### SELECTED PASSAGE

Methods: We used a community-based participatory research approach with a mixed method evaluation. Data included participant pre- and post-test surveys, focus groups, and a medical record review of participant outcomes and a control-match group who received usual care.
Results: Participants (n=43) showed a significant increase in their knowledge of pregnancy, childbirth, and breastfeeding (P < .001) and a significant increase in confidence at being able to navigate their pregnancies, care for themselves and their babies, and interact with health professionals (P ≤ .05). They reported an increase in social support, a deeper understanding of information from medical providers, greater engagement, and behavior changes. There were no statistically significant differences in health outcomes between the participants and the control group. Conclusions: This study demonstrated that 1) a participatory prenatal education program can be an effective way to foster health literacy and empowerment among low-income Latinas; and 2) trained lay educators can be effective group facilitators. The intervention’s tripartite approach offers a vehicle for health professionals to partner with Latino communities to promote active participation and capacity building for health and change. This strategy could be adapted and tested with other topics and communities.

### MATERIAL SHOWN
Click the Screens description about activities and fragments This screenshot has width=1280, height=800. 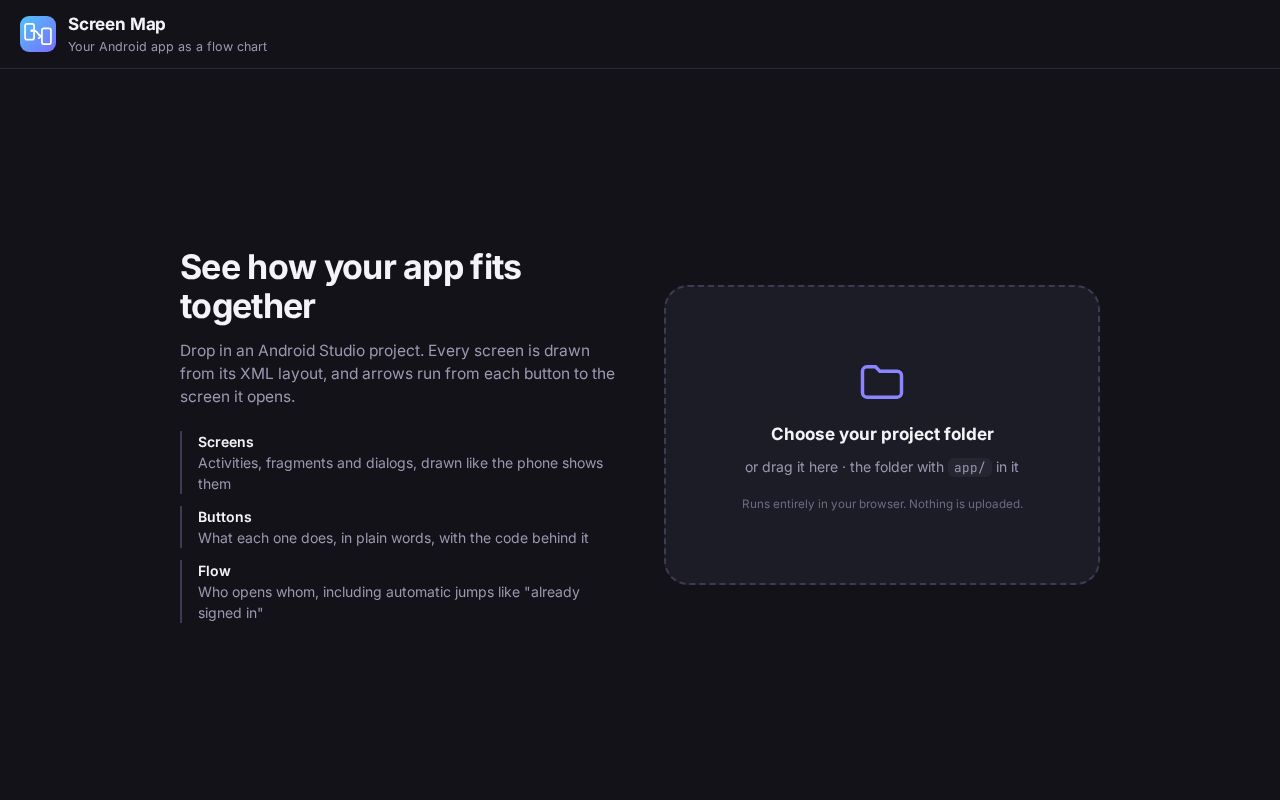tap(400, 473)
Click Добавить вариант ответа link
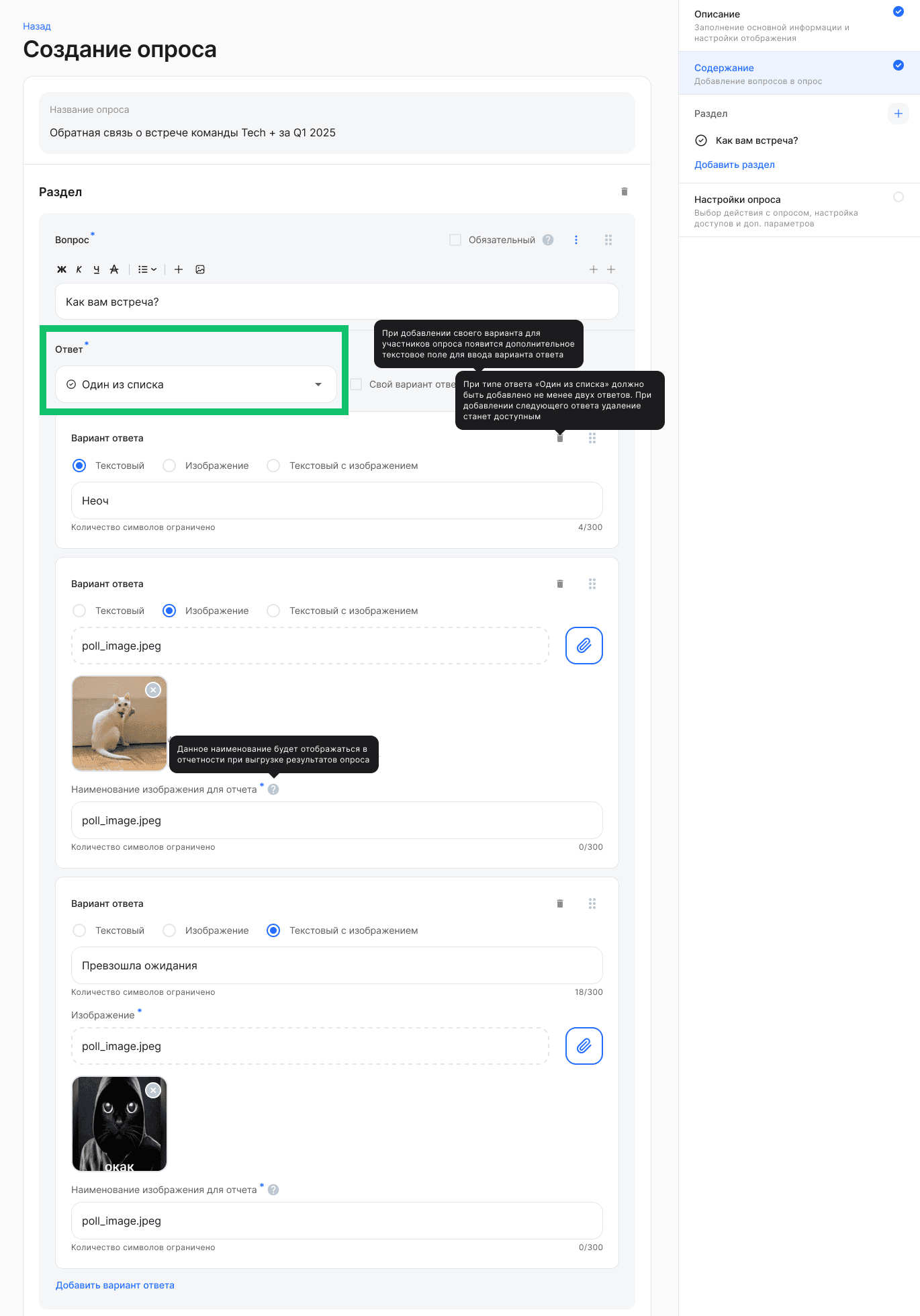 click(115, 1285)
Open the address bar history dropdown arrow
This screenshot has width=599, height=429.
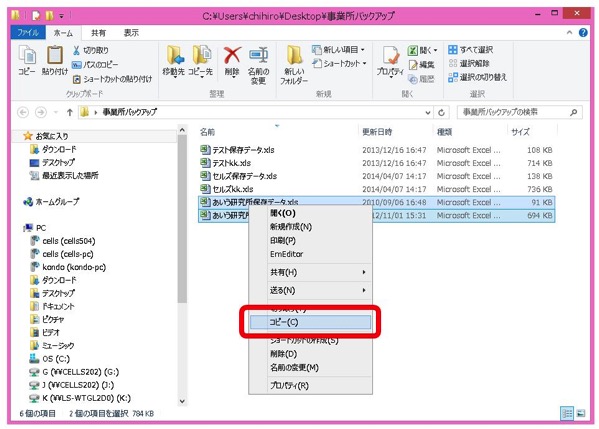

### WORK INSTRUCTION
Copy the prenatal education study abstract in full, word for word. The rows have nothing to do with what follows.

### PROBLEM SOLUTION
Methods: We used a community-based participatory research approach with a mixed method evaluation. Data included participant pre- and post-test surveys, focus groups, and a medical record review of participant outcomes and a control-match group who received usual care.
Results: Participants (n=43) showed a significant increase in their knowledge of pregnancy, childbirth, and breastfeeding (P < .001) and a significant increase in confidence at being able to navigate their pregnancies, care for themselves and their babies, and interact with health professionals (P ≤ .05). They reported an increase in social support, a deeper understanding of information from medical providers, greater engagement, and behavior changes. There were no statistically significant differences in health outcomes between the participants and the control group. Conclusions: This study demonstrated that 1) a participatory prenatal education program can be an effective way to foster health literacy and empowerment among low-income Latinas; and 2) trained lay educators can be effective group facilitators. The intervention’s tripartite approach offers a vehicle for health professionals to partner with Latino communities to promote active participation and capacity building for health and change. This strategy could be adapted and tested with other topics and communities.